• _Exercise description_: Starting at the line that contains "Contact Us (203, 2057)", quote each line exactly through the last line of the entries, both included.

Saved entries
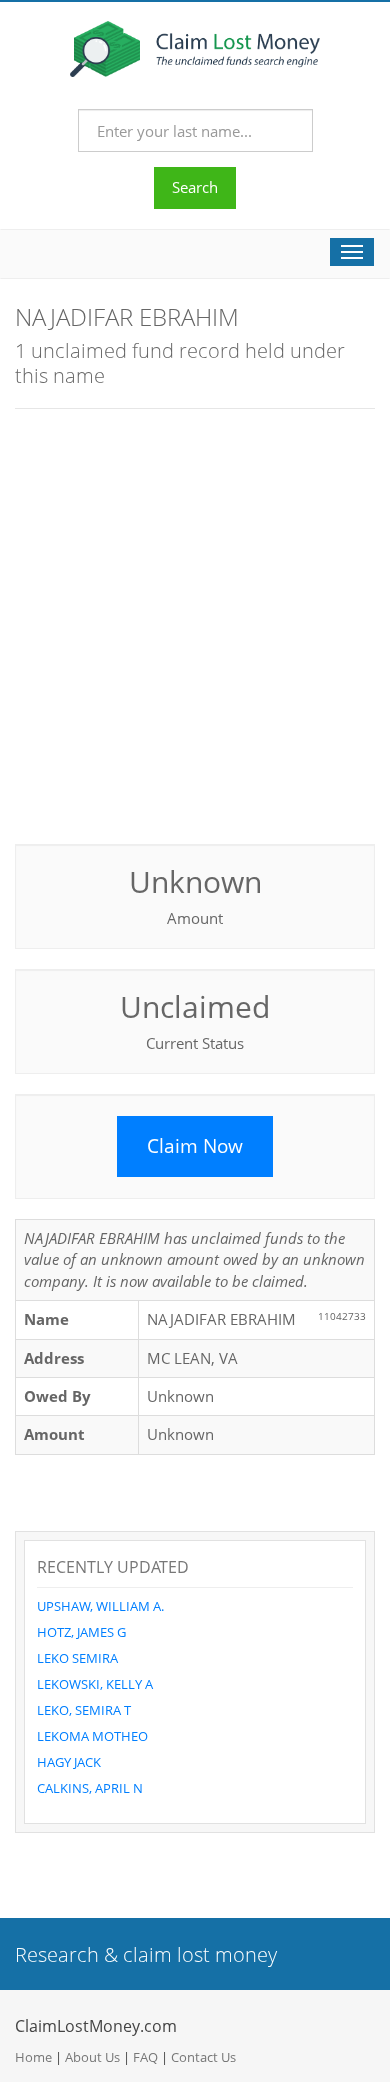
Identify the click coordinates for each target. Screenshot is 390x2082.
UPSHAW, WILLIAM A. (100, 1606)
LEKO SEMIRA (77, 1658)
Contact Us (203, 2057)
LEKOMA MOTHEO (92, 1736)
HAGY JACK (69, 1762)
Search (195, 187)
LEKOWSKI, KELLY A (95, 1684)
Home (33, 2057)
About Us (92, 2057)
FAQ (145, 2057)
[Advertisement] (195, 624)
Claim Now (195, 1146)
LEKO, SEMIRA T (84, 1710)
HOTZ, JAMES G (81, 1632)
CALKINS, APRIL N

• _Solution_:
Contact Us (203, 2057)
LEKOMA MOTHEO (92, 1736)
HAGY JACK (69, 1762)
Search (195, 187)
LEKOWSKI, KELLY A (95, 1684)
Home (33, 2057)
About Us (92, 2057)
FAQ (145, 2057)
[Advertisement] (195, 624)
Claim Now (195, 1146)
LEKO, SEMIRA T (84, 1710)
HOTZ, JAMES G (81, 1632)
CALKINS, APRIL N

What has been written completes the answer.